_PROBLEM REQUIREMENTS_.
Recast the records as a numbered list without blank lines, starting with the line that contains "Task: Open the tweet text 松井さん、吉村さんは好人物です" and going on through the line that contains "Action: point(278,59)", and include only those lines. Leave the pictures out of the list.

□ □ □ □ □

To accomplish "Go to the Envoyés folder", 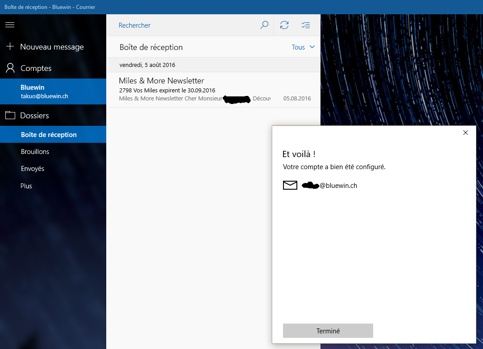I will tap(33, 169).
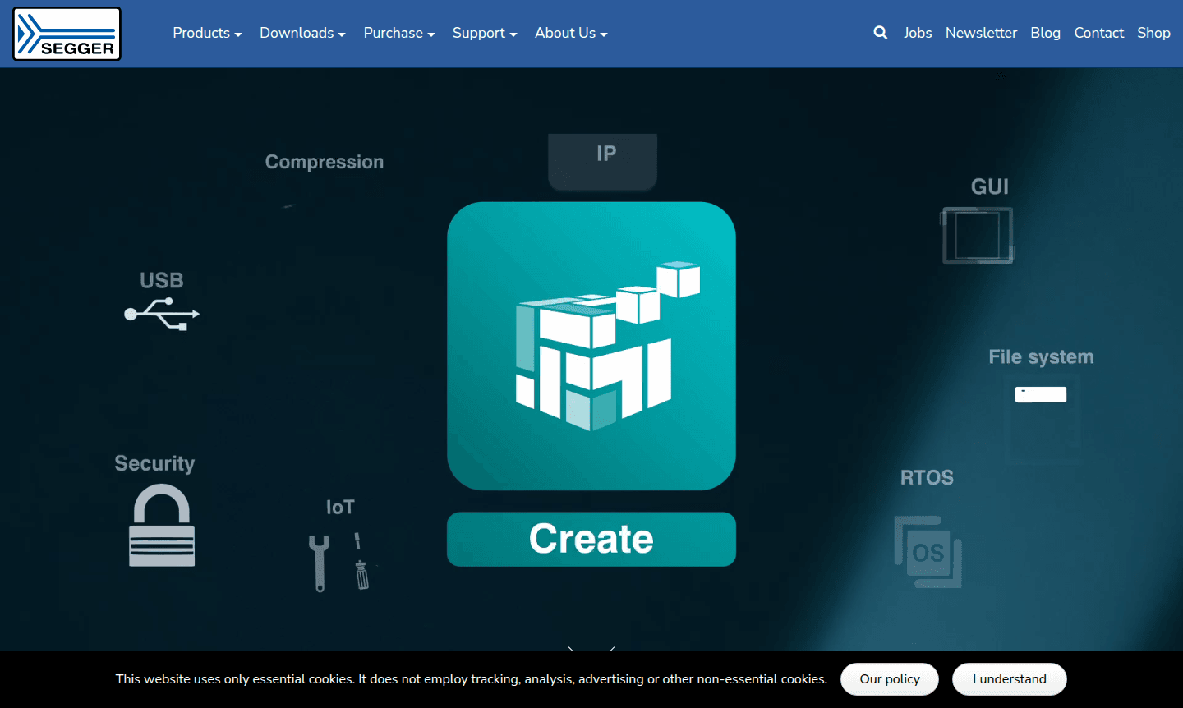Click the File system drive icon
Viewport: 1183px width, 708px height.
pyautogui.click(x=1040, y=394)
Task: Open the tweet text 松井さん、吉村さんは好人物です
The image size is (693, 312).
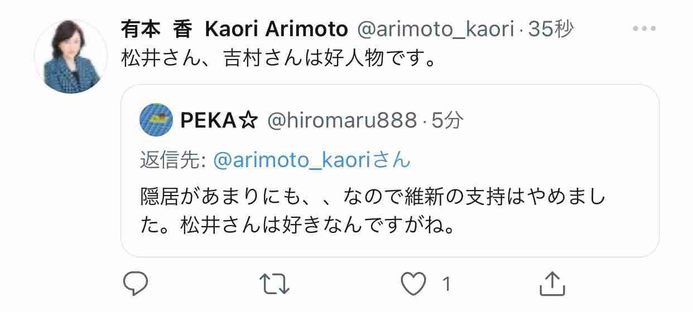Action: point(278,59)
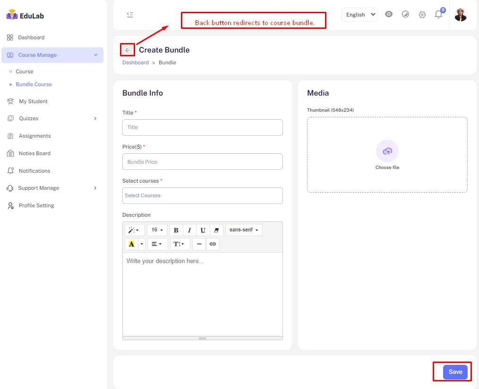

□ □ □ □ □

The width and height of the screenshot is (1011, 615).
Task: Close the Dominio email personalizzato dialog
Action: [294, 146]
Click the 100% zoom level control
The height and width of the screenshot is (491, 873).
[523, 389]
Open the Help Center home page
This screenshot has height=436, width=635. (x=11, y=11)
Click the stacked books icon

□ □ □ □ □

_CORRECT RESPONSE_.
1. Task: Open the tweet text 松井さん、吉村さんは好人物です
2. The image size is (693, 312).
3. Action: point(278,59)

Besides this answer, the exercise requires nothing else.